Discovering WMI using Windows PowerShell

Around 2 1/2 years ago, I wrote a blog item entitled Discovering Networking with Monad and MSH where I looked at some aspects of WMI and how to discover more. Since then, I’ve published a few more articles on WMI.

The key thing for IT Pros to understand is that WMI is both a friend and other folks’ friend. What I meant by that is that WMI was built to be an interface. And for Microsoft, that means developer focused. WMI was the way for one application to surface management information and for other applications to leverage that information. This enables tools such as SCCM (aka SMS) to do such cool things.

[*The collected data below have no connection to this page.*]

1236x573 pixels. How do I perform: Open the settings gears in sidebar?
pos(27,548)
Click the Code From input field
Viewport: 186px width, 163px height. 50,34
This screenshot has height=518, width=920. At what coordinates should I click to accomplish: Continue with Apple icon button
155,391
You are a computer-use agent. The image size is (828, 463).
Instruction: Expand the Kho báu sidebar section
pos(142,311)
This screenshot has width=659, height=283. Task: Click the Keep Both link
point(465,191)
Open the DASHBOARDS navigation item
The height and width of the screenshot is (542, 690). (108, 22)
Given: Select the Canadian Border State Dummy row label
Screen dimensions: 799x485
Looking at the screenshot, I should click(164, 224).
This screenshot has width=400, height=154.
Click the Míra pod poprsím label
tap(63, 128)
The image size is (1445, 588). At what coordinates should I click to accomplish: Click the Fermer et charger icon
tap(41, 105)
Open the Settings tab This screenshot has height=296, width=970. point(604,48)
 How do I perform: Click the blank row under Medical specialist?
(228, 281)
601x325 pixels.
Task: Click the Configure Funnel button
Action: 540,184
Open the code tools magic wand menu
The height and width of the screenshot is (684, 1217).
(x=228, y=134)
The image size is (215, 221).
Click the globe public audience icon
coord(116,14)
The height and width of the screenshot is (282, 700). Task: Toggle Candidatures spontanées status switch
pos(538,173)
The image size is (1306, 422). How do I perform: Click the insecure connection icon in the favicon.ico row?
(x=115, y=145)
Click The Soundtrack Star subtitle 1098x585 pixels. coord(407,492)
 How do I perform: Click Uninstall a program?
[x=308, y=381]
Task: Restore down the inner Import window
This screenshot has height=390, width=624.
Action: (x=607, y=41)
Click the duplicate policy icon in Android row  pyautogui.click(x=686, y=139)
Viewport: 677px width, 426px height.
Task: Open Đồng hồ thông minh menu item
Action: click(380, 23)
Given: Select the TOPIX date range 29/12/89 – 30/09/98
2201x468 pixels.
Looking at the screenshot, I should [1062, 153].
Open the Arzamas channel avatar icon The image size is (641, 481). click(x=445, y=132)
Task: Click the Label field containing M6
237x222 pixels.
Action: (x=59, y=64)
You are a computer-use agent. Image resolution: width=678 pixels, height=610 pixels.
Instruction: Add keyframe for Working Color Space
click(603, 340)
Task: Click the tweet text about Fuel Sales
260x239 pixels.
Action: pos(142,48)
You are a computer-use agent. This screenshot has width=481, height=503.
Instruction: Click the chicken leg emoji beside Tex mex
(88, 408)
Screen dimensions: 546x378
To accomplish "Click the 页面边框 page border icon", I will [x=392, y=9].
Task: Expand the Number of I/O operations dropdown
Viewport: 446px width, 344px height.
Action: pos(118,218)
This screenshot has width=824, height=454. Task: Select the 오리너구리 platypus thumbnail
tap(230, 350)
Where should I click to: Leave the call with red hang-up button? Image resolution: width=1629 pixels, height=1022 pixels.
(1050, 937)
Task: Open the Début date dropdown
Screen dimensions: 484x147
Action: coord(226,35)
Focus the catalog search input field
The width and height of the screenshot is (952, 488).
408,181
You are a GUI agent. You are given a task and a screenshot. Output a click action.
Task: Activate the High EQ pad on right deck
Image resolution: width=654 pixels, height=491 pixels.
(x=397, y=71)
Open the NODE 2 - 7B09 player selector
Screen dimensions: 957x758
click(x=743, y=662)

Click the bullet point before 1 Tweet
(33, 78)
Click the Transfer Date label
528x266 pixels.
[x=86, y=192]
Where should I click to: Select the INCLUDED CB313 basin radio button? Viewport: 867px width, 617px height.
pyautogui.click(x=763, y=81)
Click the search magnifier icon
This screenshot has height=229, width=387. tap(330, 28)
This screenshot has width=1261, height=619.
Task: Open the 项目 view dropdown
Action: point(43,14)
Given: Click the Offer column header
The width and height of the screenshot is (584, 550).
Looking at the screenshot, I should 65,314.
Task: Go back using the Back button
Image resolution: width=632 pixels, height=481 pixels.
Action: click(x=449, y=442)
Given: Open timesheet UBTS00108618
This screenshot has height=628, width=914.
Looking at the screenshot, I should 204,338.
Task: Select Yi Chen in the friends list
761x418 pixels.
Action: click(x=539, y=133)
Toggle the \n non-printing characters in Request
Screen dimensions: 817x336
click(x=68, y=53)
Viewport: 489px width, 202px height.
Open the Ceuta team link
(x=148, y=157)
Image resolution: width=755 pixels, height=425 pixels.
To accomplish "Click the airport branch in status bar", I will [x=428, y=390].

But with PowerShell, the various classes of information are but a simple command away. The key is the GET-WmiObject cmdlet. This cmdlet enables you to retrieve any WMI class and access both its properties and methods and that means considerable power. PowerShell also provides WMI type accelerators, such as [WMI] that further simplify the use of WMI.

So how does an IT Pro get started. The first thing, I suppose is to understand how WMI is structured. To simplify, WMI is implemented on a host. On that host, there is a set of information that is organised with a hierarchical namespace which breaks up the information in a structured manner. In each Node of the WMI namespace, you’ll find a number of classes. Each class has a definition (what it should/can contain) and instances. Each instance of a class represents a real-world occurrence of that object. The class and hence the instance contains properties and methods. You can use the properties for reporting and can also update the values of these properties for any instance (and create and manipulate new instances). Instances (and the class) contain methods that you can call to get an instance to do something. The details of the namespaces, classes, properties and methods are described on MSDN.

With PowerShell, however the best place to start is with MOW’s most excellent WMI Explorer. This tool is incredibly cool. First, because it’s written all in PowerShell, but more importantly, because it’s the best browser I’ve seen. It’s a big PowerShell script – when you run it, you can open WMI on a system and browse the namespaces. In each namespace node you can look at the classes in that node. And for each class, you can simply see both the existing instances as well as the definition of that class. Here’s a screen shot of this tool running on one of my workstations:

image

As an IT Pro, you should download WMI Explorer and explore. I’ll be posting more on WMI and PowerShell coming up.